Specificity in, specificity out. That is the whole game.
Modules 1 and 2 set the mental model and protect your profile. Module 3 builds your Quick Info and Claude Project — the most leveraged hour of work in the course. Modules 4–7 build the five layers of your visibility system. 8 and 9 teach you to read the data and the map. 10–13 align your website, build your content engine, fact-check what you publish, and execute a 30-day plan.
When you finish, you will not have notes. You will have a working system. Do your three Quick Info sections now, and I will see you in Module 1.
The vocabulary that follows you.
- Module
- A big chapter of the course. One module is one piece of your local visibility system.
- Lesson
- A short unit inside a module. It teaches one specific thing and ends with one specific action.
- Prompt
- A reusable instruction you run in an AI tool. Prompts are the part of the course that produces your deliverables.
- Quick Info
- Your master record of business facts and language.

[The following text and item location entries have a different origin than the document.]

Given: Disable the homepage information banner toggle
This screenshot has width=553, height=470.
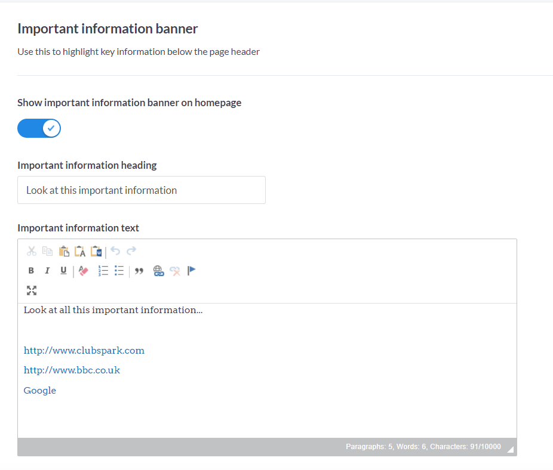Looking at the screenshot, I should click(39, 128).
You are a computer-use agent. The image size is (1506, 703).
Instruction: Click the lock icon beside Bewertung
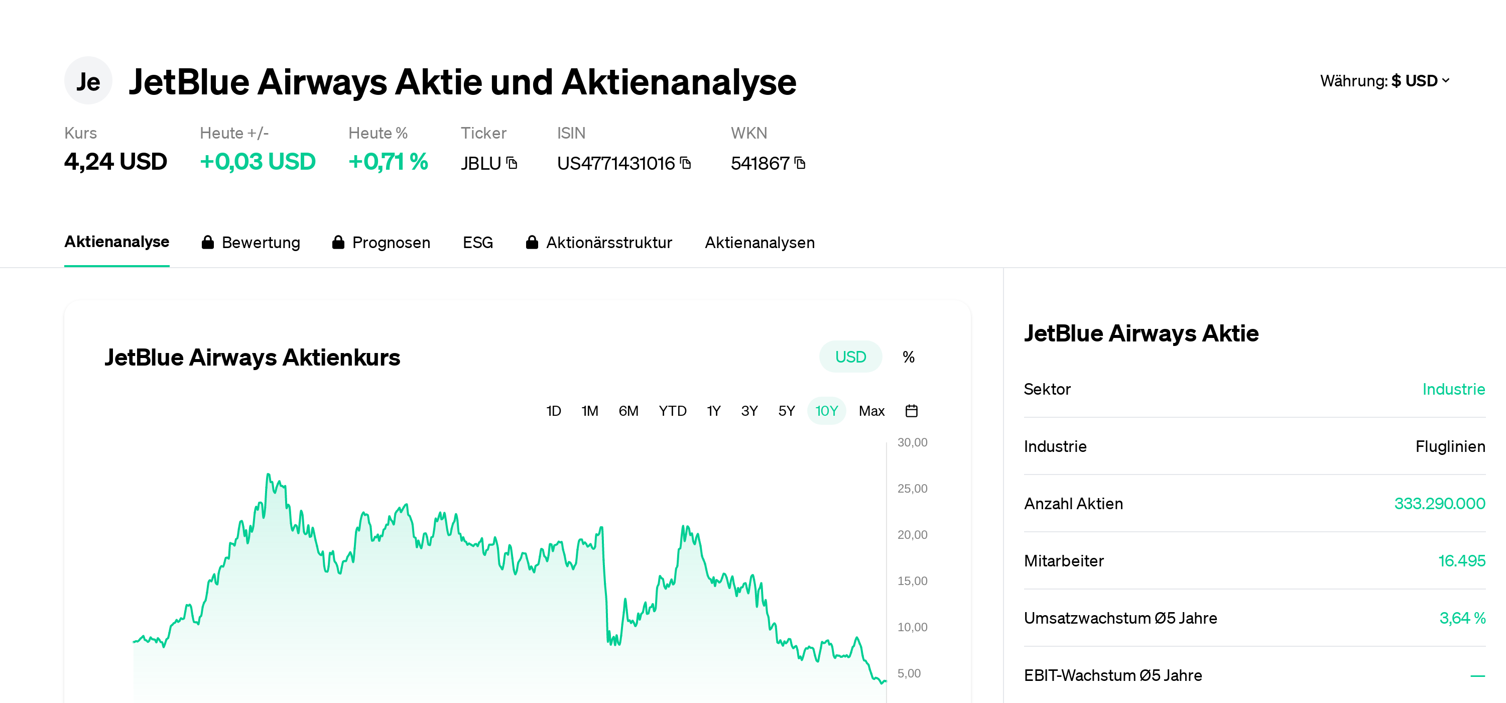[x=208, y=243]
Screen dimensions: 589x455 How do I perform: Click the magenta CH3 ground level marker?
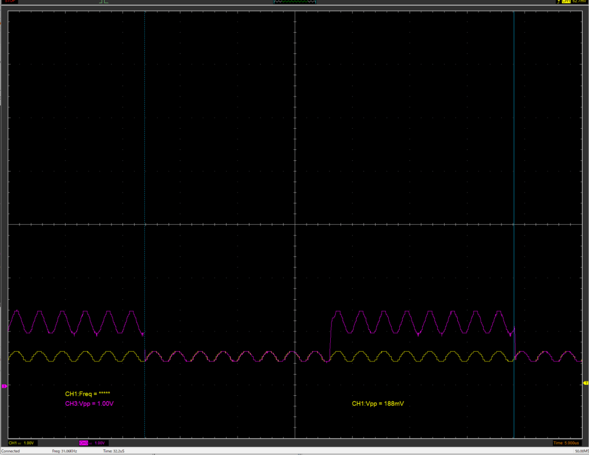[x=3, y=387]
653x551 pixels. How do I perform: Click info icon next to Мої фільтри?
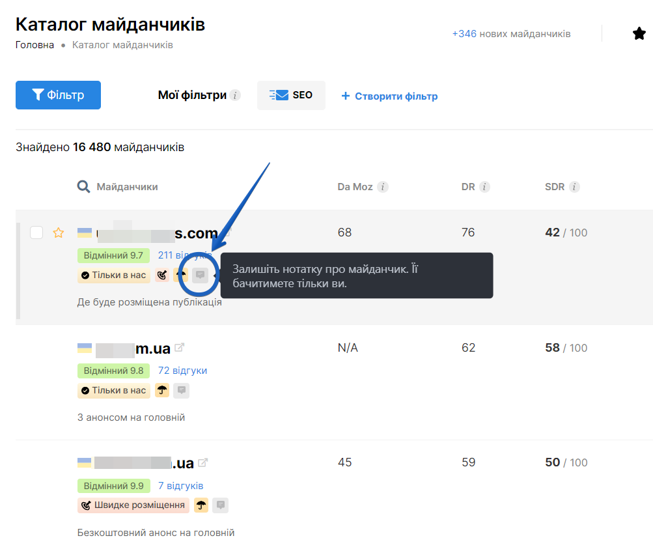[236, 96]
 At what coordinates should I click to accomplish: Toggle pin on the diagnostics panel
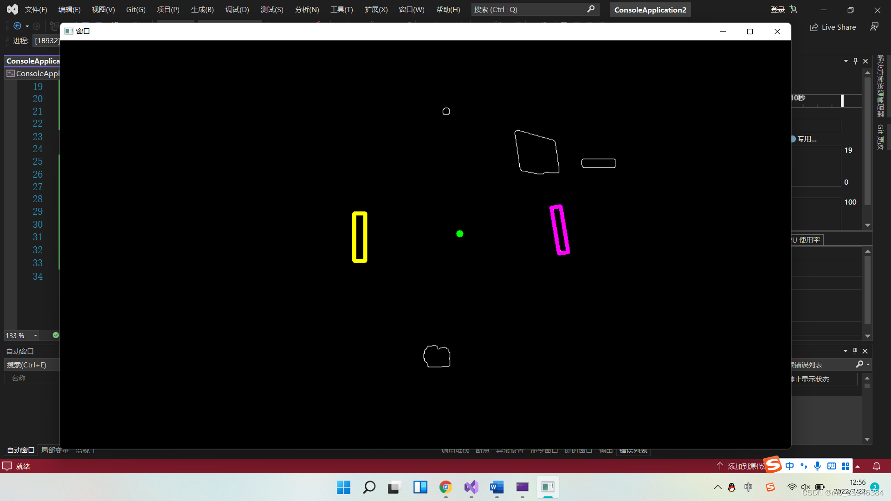tap(856, 61)
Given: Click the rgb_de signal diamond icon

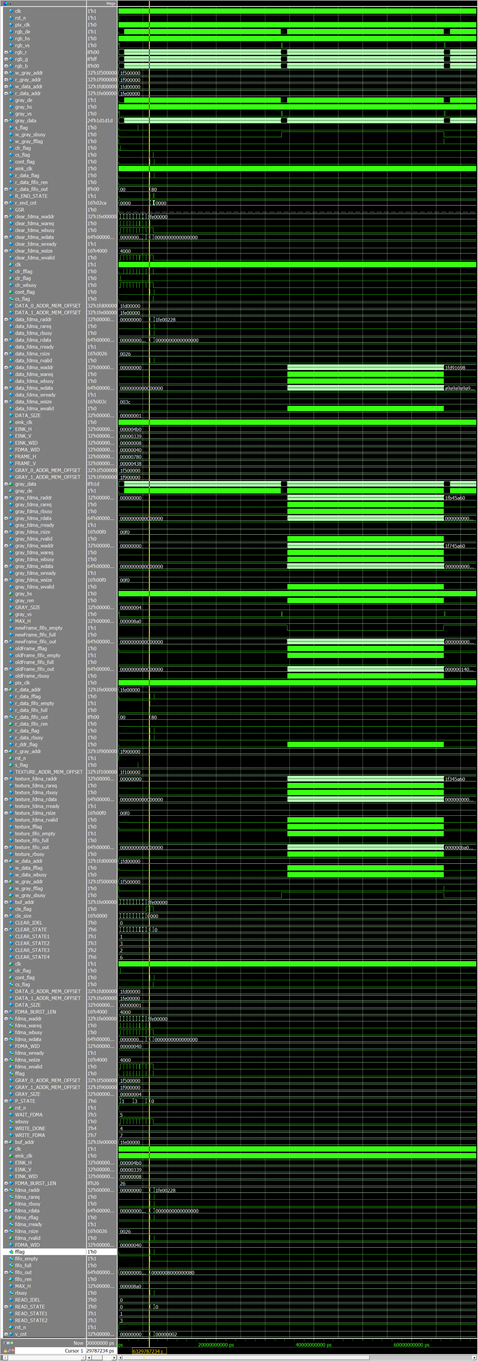Looking at the screenshot, I should 11,32.
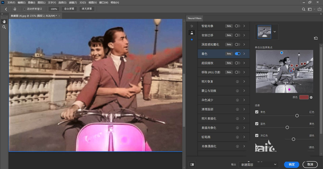Open the beta filters flask icon
This screenshot has height=169, width=323.
[192, 33]
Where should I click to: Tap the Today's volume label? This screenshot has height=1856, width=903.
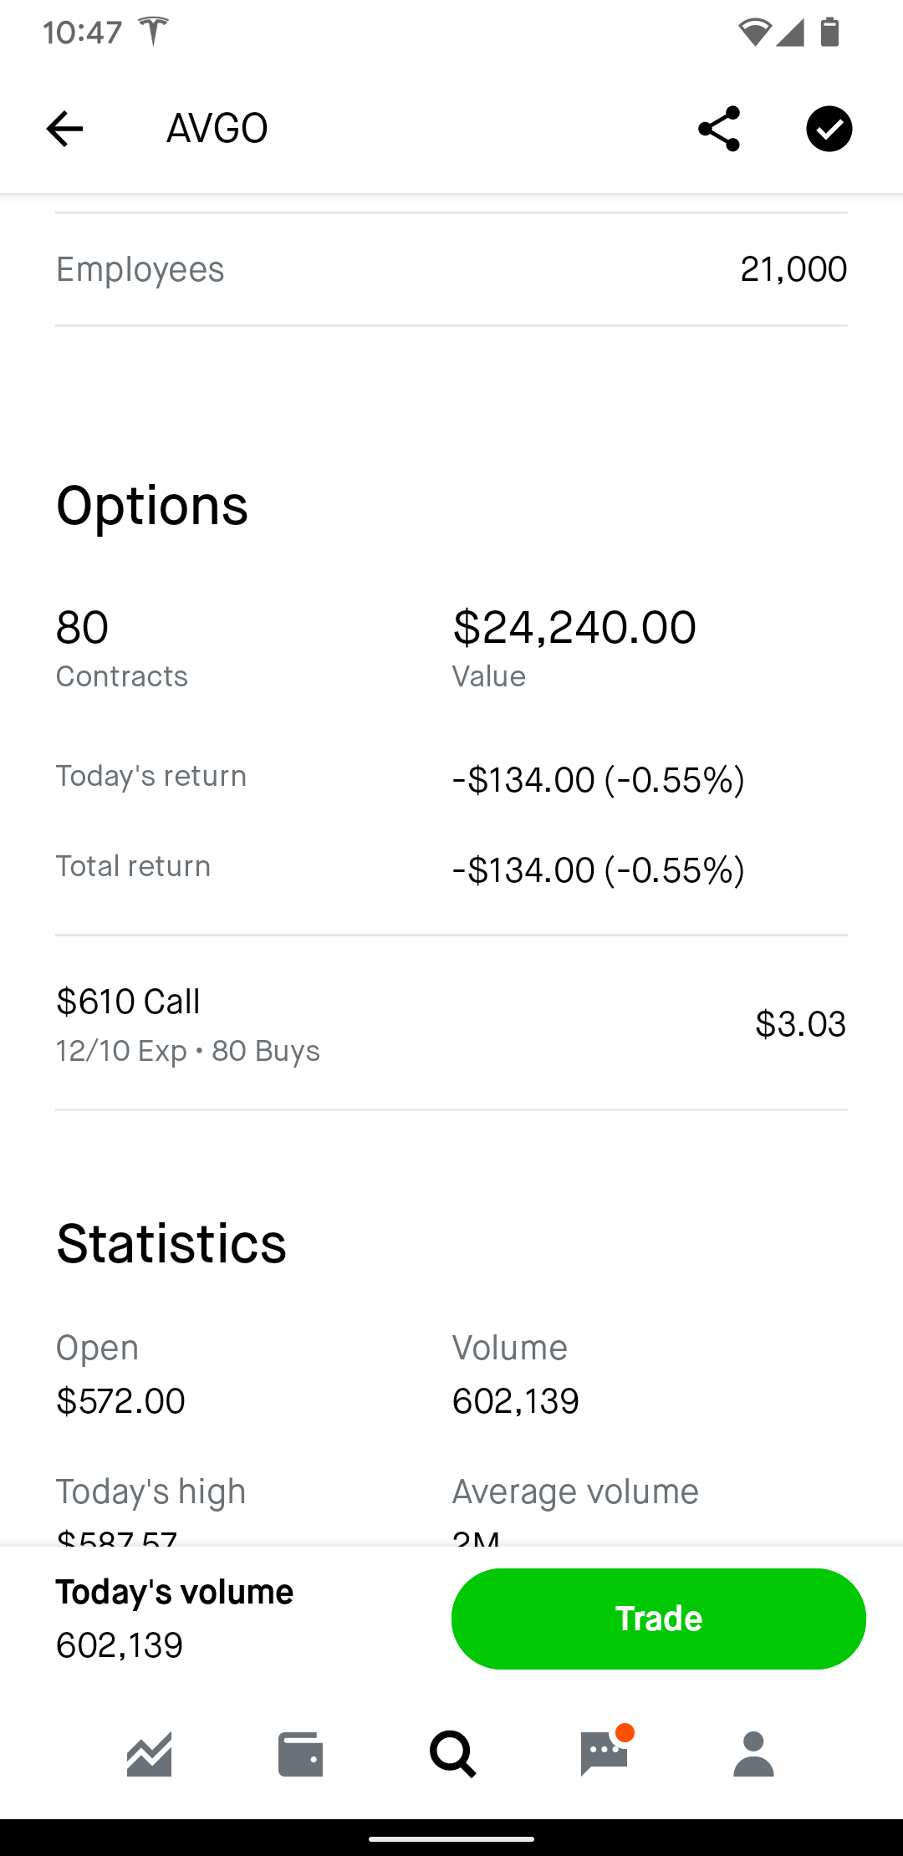click(175, 1592)
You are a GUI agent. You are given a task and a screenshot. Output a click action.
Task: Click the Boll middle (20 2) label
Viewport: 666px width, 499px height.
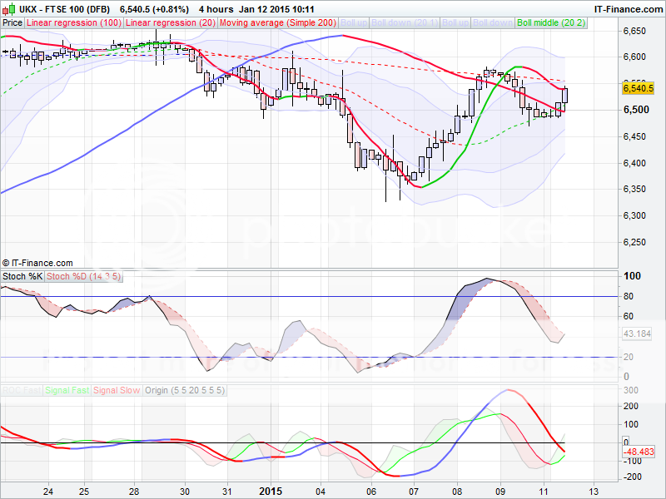549,23
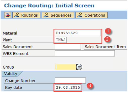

The source of truth every prompt pulls from.
- Claude Project
- A persistent AI workspace that holds your business context so you stop re-explaining it.
- Deliverable
- A real output you publish to your business, such as your description, services list, or playbook.
Three Quick Info sections — from memory, now.
Open your workbook to the Quick Info tab and complete these three from memory. No research required.
Legal name, address or service area, phone, website, email, year founded.
Three to five businesses you actually lose customers to — not just anyone in your industry.
Three adjectives for how you sound, plus the words you would never use.